_GOAL OF THE EXERCISE_
Please count how many of the lines below contain the word "button", and reply with only that number.

_Rows from a dataset_
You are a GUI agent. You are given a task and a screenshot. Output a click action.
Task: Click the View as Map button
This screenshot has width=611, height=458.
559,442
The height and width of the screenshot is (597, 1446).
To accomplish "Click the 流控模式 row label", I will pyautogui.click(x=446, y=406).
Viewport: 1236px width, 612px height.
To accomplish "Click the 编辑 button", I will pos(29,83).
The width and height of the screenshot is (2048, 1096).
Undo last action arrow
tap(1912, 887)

_COMPLETE RESPONSE_
2